O professor afirmou também que, ainda que tenha havido progresso no investimento no setor de cultura entre esses anos, com o início do Governo Bolsonaro (PL) foi retomada uma política de esquecimento que é histórica no Brasil. Raul também relaciona essa política, marcada pela negligência à cultura brasileira, aos incêndios das últimas décadas, como o do Museu Nacional, do Museu da Língua Portuguesa e da Cinemateca, ocorrido em julho de 2021. “As nossas políticas culturais e educacionais, historicamente, são voltadas para a domesticação das populações, para formá-las para uma ideia de ordem, de cumprimento dos deveres, não para a ideia de que nós somos cidadãos que temos direitos. Inclusive o direito à memória”.
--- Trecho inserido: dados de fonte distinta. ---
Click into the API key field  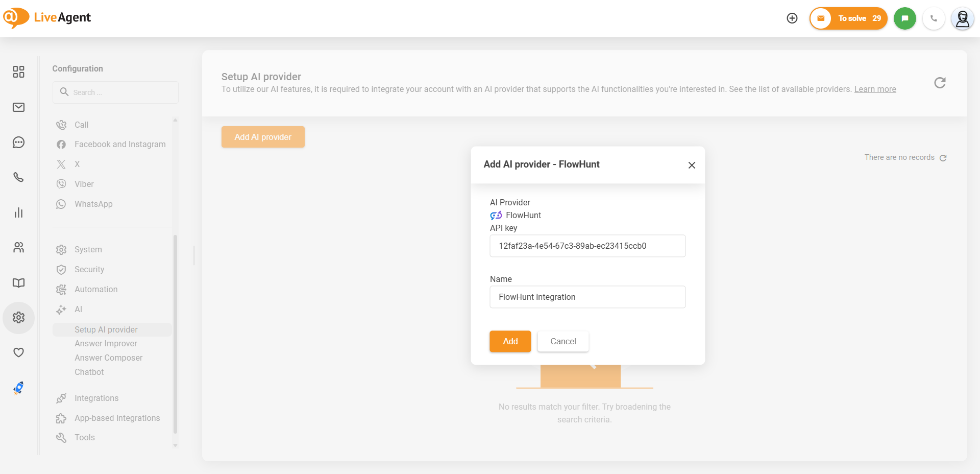[x=587, y=246]
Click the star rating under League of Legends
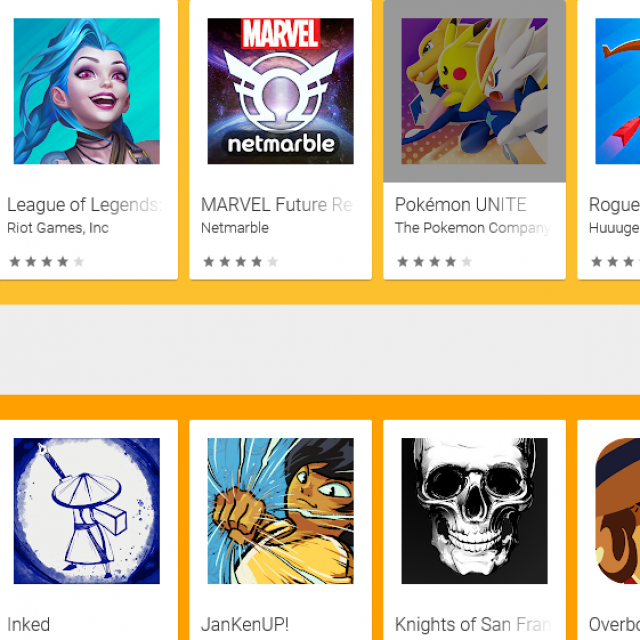640x640 pixels. click(47, 262)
Salvaguarda patrimonial em alta nas redes digitais
Nas mídias sociais, a salvaguarda patrimonial está em alta. No Twitter, um usuário chamou atenção ao comentar uma foto, fazendo menção ao British Museum. O museu é um dos maiores do mundo e que conta, inclusive, com a maior coleção de peças egípcias do mundo, ultrapassando museus do próprio Egito. No post, escrito originalmente em espanhol, o usuário diz: “Ó não, são os agentes do British Museum”, em uma foto em que dois turistas fingem esconder a Torre de Pisa em uma mochila. Em relação às coleções do British Museum, o internacionalista Ademir Resende diz que “a gente não pode simplesmente aceitar que essas culturas roubadas permaneçam em cárcere fora de casa”.
Já outro usuário expressou sua indignação a respeito de uma escavação no Peru em que foi encontrada uma múmia de pelo menos 800 anos. O tweet gerou polêmica e, nos comentários, outros usuários argumentam que aquela seria uma descoberta científica, de grande importância histórica.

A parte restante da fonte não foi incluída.